DSF treatment leads to de-methylation of methylated promoter regions in prostate cancer cells and results in re-expression of RARB and APC. A: C4-2B and CWR22Rv1 cells were cultured for 2 or 4 weeks in the presence of 0.5 μMDSF (C4-2B for RARB and CWR22Rv1 cells for APC). Total DNA was extracted and promoter methylation status was evaluated with methylation-specific PCR (MSP) using primers specific to the methylated (M) and unmethylated (U) sequence after bisulfite conversion. An increase in the signal with unmethylated-specific primers indicated de-methylation of the locus. B: RNA was extracted from CWR22Rv1 cells treated with 0.5 μMDSF or solvent control for 2 or 4 weeks. APC and RARB transcript levels were determined by quantitative real-time PCR and are shown as relative expression levels normalized to TBP expression.

Fig. 3

Disulfiram inhibits PCa cell growth in vitro and in vivo. A, B: Cells were exposed to DSF at indicated concentrations for 48 hr and cell viability was assessed by MTT and IC50 for DU145, CWR22R1, PC3, and C4-2B were calculated. C: DSF impairs clonogenic survival in prostate cancer cells. CWR22Rv1, DU145, and C4-2B cells were split to clonogenic density and cells were exposed to 100 nMDSF or solvent control. After 14 days, colony formation was assessed. *No colony formation was observed in any of the cell lines subjected to 100 nMDSF. D: Xenograft tumors of C4-2B cells were established in nude mice.
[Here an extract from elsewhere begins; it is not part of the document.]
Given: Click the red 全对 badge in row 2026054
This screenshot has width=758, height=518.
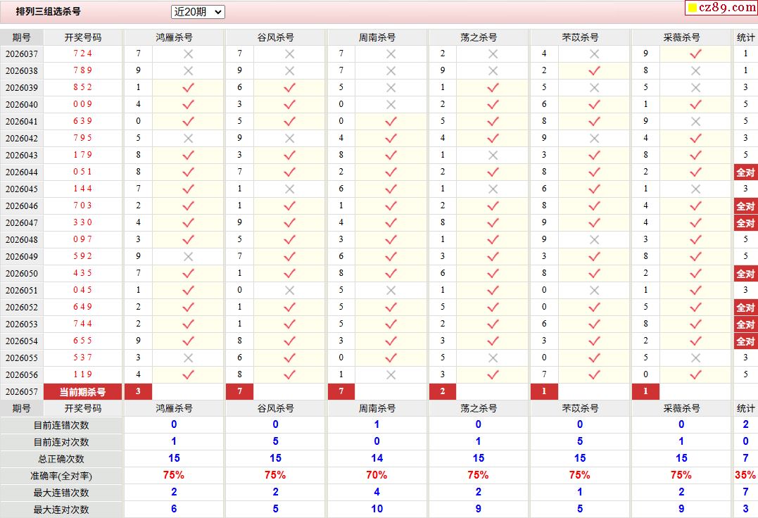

When tumors became easily palpable (~0.1mm3) mice were injected i.p. with solvent control or indicated doses of DSF. Changes in tumor volume over time ±SD are shown for each treatment group (n = 8).

Fig. 4

DSF does not affect per-cell PSA secretion. A: PSA producing C4-2B cells were exposed to indicated concentrations of DSF. The conditioned media as well as the total cell lysates were collected after 48 hr and PSA concentrations were determined by ELISA. B: C4-2B cells were exposed to 0.5 μM disulfiram. After 2 weeks PSA concentrations in conditioned medium as well as the cell number of surviving cells were determined. Graph shows PSA levels normalized to cell number in solvent control and DSF-treated cells. C: Serum samples from C4-2B xenograft mice (see Fig. 3D) were collected and PSA concentration was determined by ELISA. Graph shows relative PSA levels normalized to tumor weights.